WHAT IS NEEDED - The answer must be every line of the records below that contains the word "computer".

INPUT FOR THIS TASK -
◆ ◆ ◆ ◆
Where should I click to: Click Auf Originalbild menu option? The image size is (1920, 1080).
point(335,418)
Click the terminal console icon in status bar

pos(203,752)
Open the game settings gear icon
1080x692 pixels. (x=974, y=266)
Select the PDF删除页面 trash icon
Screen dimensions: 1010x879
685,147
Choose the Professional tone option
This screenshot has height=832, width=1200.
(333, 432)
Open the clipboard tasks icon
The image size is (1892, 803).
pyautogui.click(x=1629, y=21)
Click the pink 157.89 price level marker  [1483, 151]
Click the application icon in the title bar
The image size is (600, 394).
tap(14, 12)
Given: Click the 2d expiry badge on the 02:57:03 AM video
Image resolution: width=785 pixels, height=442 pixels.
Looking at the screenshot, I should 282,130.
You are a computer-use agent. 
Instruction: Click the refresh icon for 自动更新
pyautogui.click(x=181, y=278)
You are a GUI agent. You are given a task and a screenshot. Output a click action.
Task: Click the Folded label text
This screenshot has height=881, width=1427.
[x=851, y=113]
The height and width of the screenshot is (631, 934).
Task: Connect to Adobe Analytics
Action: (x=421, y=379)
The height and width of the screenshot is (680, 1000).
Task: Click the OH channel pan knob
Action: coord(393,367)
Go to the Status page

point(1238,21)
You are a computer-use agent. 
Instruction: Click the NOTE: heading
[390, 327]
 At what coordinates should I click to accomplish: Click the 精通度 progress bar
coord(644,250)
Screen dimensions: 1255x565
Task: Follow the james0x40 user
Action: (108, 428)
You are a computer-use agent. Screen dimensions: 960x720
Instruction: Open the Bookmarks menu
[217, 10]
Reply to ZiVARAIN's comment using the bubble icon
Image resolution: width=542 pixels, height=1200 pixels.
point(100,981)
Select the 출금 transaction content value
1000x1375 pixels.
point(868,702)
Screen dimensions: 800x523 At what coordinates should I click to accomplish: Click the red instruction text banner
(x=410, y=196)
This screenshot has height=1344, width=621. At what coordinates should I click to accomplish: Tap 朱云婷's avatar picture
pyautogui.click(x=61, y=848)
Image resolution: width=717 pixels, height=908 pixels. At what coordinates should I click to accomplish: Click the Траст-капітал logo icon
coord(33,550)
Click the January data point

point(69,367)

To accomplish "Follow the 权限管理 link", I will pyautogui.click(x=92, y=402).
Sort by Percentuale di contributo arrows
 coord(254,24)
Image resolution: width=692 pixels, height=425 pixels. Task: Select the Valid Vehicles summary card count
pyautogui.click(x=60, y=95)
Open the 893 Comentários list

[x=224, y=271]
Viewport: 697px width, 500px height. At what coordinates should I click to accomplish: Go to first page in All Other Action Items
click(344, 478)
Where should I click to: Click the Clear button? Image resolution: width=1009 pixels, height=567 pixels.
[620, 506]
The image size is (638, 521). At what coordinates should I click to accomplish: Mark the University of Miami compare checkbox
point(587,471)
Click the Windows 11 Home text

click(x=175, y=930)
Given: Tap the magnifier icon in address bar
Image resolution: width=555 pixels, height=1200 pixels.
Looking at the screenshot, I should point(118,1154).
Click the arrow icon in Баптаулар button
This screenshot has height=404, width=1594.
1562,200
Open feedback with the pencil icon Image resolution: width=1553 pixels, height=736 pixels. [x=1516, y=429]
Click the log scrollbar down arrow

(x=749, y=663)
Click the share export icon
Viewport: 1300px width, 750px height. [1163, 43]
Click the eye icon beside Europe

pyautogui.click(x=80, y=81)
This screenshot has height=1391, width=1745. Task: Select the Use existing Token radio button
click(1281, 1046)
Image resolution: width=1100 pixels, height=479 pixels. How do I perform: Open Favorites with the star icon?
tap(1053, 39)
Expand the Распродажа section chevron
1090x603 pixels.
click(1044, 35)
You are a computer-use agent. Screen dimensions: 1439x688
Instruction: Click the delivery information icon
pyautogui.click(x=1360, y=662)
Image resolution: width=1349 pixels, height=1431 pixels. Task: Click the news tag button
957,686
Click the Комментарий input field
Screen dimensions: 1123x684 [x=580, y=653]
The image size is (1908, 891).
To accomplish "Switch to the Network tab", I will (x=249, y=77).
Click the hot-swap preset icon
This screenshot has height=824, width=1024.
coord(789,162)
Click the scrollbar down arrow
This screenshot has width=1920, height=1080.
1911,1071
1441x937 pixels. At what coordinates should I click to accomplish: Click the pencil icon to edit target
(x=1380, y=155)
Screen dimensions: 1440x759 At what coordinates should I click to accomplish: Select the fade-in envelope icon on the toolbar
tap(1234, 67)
◆ ◆ ◆ ◆
SOLUTION -
You are a computer-use agent. 
You are a computer-use agent. 
You are a computer-use agent. Screen dimensions: 960x720
You are a computer-use agent. Screen dimensions: 1439x688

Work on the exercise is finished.